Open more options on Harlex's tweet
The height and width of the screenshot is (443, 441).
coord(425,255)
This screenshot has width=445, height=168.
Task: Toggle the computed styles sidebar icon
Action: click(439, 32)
---
■ Work order ■
Set down each record verbatim.

■ Problem solution ■
Open more options on Harlex's tweet
The height and width of the screenshot is (443, 441).
coord(425,255)
This screenshot has width=445, height=168.
Task: Toggle the computed styles sidebar icon
Action: click(439, 32)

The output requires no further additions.